Nothing that was poorly defended was ever worth stealing. The stuff they wanted to stop you from taking, now that had value. They’d lock it up, put it behind bars, surround the bars in plate steel, mount guns on it, and do everything possible to keep it out of your grubby mits. Because they wanted to keep it in their greasy grasp.
The domes were locked up, in a way, but nothing was so heavily fortified in this land as the trains that criss-crossed in the open air. The first hurdle to stealing from a train was its speed. At the first sign of bandits, they’d lean on the levers, crank all their engine cars up as high as they could, and they’d start rocketing across the land.

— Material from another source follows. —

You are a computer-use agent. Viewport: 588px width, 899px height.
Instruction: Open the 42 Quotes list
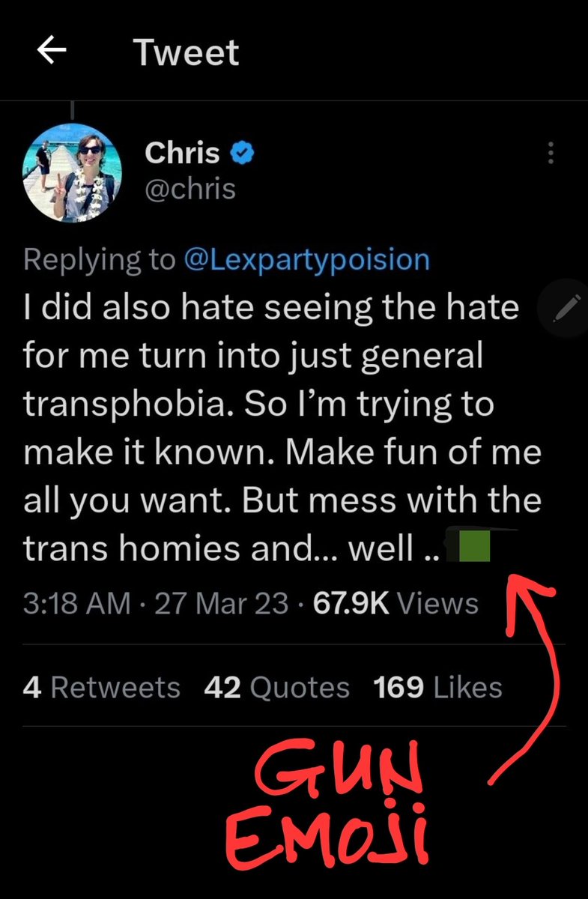(276, 687)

To hear a behemoth like that pass by miles away was one thing. To ride a motorcycle right next to it while the giant steel wheels skipped and sparked under the torque was something else. The engines were the size of houses, propelling miles long trains, carrying towns and cities worth of people. It was the only way to keep the cities alive – filling an iron box with lifeblood and pumping it along steel veins.
Everything a man needed, from beggar to banker, was on those trains. Luxuries like fresh coffee, pure sugar, and clean alcohol was all in steady supply. From great cotton producing domes in the south came good bandages, from the north meltwater was pumped into tankers bigger than city halls, from the east came great loads of grain and livestock. And from the west came people. Each found its place on the train, and as the domes became entrenched as the solution rather than a short term cure, the trains got bigger. When simply adding another engine car and another mile became insufficient, they added another story. They added fifty feet in width. The great steel chains were now so large that news of an attack on the middle of the train might not reach the end for an hour. Size was the second hurdle.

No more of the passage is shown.